SEVILLA, 30 Mar. (EUROPA PRESS) -
Las mujeres consultan al médico sobre problemas de insomnio el
doble que los hombres, si bien esta proporción puede deberse a que
éstas "perciben mejor la falta de sueño" o a que "se cuestionan en
mayor medida" una insuficiencia en el dormir.
La médico adjunta al Servicio de Neurofisiología Clínica del
Hospital Virgen Macarena de Sevilla, María del Mar Quesada, experta
en la patología del sueño, explicó a Europa Press que encuestas
realizadas en los principales países europeos han revelado que el
insomnio es un trastorno "escasamente valorado, incluso por los
propios pacientes", descubriendo que "sólo el 32 por ciento de los
insomnes consultan al médico frente a un 37 por ciento que no hace
nada en este sentido".
Los insomnes son las personas que están descontentas con la
duración o la calidad de su sueño, cuya prevalencia se sitúa en torno
a "un tercio de la población", aunque precisó que no todas las
personas que refieren este problema padecen de insomnio, ya que en
muchas ocasiones "las quejas no cumplen una serie de criterios
necesarios para considerar que se trata de un insomnio con relevancia
clínica".
Según Quesada, entre los criterios para valorar que el problema de
insomnio tenga relevancia clínica en una persona se encuentran la
severidad del problema, cuyos síntomas son "que tarde en dormirse más
de 30 minutos, que sufra despertares nocturnos antes de las seis
horas de sueño o que éstos duren más de media hora".

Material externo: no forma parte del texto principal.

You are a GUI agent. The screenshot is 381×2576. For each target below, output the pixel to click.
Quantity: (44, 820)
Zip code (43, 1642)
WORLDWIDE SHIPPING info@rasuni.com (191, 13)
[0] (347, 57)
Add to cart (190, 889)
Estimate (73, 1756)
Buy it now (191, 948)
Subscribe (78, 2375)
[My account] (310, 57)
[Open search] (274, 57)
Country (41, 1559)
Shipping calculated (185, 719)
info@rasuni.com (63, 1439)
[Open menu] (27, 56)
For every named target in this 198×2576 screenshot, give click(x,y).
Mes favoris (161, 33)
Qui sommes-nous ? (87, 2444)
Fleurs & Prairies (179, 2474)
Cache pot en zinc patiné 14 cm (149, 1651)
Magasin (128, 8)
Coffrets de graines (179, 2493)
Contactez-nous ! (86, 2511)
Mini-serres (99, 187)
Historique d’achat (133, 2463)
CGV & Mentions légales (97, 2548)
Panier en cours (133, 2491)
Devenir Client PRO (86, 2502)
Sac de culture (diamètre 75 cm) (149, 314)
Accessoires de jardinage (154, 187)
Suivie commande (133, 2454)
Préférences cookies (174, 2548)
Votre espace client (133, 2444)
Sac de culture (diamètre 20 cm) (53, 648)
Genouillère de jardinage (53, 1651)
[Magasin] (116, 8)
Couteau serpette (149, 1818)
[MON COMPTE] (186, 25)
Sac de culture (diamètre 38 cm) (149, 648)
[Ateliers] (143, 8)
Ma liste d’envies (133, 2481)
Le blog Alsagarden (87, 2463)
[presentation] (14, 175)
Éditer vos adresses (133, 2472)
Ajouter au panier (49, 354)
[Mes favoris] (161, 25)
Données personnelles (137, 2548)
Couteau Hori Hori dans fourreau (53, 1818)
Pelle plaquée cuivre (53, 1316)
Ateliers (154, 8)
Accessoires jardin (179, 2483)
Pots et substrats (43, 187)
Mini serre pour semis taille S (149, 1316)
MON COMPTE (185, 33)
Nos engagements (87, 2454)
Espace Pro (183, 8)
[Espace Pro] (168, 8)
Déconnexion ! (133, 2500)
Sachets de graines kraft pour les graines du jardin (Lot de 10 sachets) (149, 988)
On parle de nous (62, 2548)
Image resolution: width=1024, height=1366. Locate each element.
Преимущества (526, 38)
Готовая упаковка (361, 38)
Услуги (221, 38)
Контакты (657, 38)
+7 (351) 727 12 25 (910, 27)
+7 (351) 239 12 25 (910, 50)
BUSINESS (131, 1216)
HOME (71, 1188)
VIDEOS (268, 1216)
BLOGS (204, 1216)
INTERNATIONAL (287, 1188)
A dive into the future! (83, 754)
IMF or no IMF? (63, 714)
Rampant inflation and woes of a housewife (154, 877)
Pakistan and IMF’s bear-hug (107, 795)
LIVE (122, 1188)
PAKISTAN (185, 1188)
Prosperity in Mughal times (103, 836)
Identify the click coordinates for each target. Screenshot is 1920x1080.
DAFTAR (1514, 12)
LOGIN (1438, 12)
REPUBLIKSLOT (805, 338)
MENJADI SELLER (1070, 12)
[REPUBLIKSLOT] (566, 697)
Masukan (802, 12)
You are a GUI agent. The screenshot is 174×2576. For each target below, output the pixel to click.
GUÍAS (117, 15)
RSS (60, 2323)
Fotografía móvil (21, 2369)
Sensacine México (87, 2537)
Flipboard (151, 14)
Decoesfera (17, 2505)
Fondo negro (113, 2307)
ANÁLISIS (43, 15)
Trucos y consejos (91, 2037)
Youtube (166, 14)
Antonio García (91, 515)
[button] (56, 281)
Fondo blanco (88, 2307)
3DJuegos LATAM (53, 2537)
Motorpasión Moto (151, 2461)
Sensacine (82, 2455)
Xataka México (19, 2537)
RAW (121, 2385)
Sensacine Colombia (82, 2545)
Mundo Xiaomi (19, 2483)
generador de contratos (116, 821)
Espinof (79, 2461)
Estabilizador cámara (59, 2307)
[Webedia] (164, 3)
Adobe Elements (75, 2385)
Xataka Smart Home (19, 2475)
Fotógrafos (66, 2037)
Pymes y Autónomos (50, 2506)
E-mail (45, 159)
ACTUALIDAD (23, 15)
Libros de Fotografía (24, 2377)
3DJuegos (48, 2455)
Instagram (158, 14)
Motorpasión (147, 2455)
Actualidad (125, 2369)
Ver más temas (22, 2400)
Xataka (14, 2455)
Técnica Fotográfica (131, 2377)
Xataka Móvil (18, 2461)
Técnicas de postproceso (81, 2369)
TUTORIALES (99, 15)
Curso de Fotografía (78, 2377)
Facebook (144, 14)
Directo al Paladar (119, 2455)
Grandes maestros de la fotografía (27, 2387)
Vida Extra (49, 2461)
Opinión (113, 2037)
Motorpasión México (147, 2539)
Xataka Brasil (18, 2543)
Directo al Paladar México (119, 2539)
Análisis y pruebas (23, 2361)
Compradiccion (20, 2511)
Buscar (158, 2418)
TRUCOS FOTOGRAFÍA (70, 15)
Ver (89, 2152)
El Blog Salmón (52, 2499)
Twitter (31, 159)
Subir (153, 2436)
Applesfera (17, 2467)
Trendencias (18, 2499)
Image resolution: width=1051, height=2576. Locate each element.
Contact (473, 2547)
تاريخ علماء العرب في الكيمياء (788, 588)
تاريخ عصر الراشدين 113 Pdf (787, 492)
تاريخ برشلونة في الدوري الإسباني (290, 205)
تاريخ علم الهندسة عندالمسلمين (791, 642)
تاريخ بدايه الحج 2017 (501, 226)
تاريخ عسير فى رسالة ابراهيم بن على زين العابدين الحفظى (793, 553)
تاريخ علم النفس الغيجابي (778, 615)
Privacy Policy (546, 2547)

Otra forma de percibir esta circunstancia se estima en "la
frecuencia y la duración" del problema para valorar la severidad del
mismo. Los expertos en el tema consideran que las dificultades en
cuanto al sueño deben presentarse "al menos tres o más noches por
semana", y que estas alteraciones del sueño tienen que estar
asociadas a "secuelas diurnas".
Los insomnios se pueden clasificar por su etiología en primarios,
"que no obedecen a nada externo" o en "secundarios", asociados a
otras patologías médicas; a trastornos psiquiátricos; a dependencias
del alcohol u otras sustancias; a factores del entorno o a otras
patologías del sueño, advirtiendo que "entre el 35 y el 40 por ciento
de los casos de insomnio secundarios se deben a trastornos
psiquiátricos".
ORIGEN PSICOLOGICO
Los insomnios primarios tienen un origen psicológico, de los
cuales el insomnio psicofisiológico es el más frecuente de los
insomnios crónicos, que se sitúa en torno a "un 25 por ciento del
total" de incidencia y que suele afectar a "individuos con una
personalidad especial, inhibida, que se angustian y dan muchas
vueltas a sus preocupaciones" y que "pueden llegar a ser crónicos si
no se tratan a tiempo".
La queja de insomnio varía según la edad el sexo y el estatus
laboral y socioeconómico, si bien la relación más fuerte es con la
edad, ya que "más del 25 por ciento de personas de más de 65 años
reportan alteraciones del sueño".
Para poder tratar el insomnio, Quesada indicó que "se debe
proceder a la evaluación clínica del mismo, para saber cuál es el
tipo de insomnio e identificar las diferentes causas que lo han
originado".
El tratamiento ideal sería el etiológico, que consiste en "buscar
la causa" que lo produce, aunque muchos de los casos consultados "se
deben únicamente a una mala higiene del sueño" o al incumplimiento de
"buenos hábitos a la hora de dormir".
Entre las "normas educativas recomendables" está el mantener un
"horario regular de sueño los siete días de la semana" o "evitar
sustancias" que interfieran con el sueño, si bien señaló que "las
horas de sueño necesarias son muy variables en cada persona".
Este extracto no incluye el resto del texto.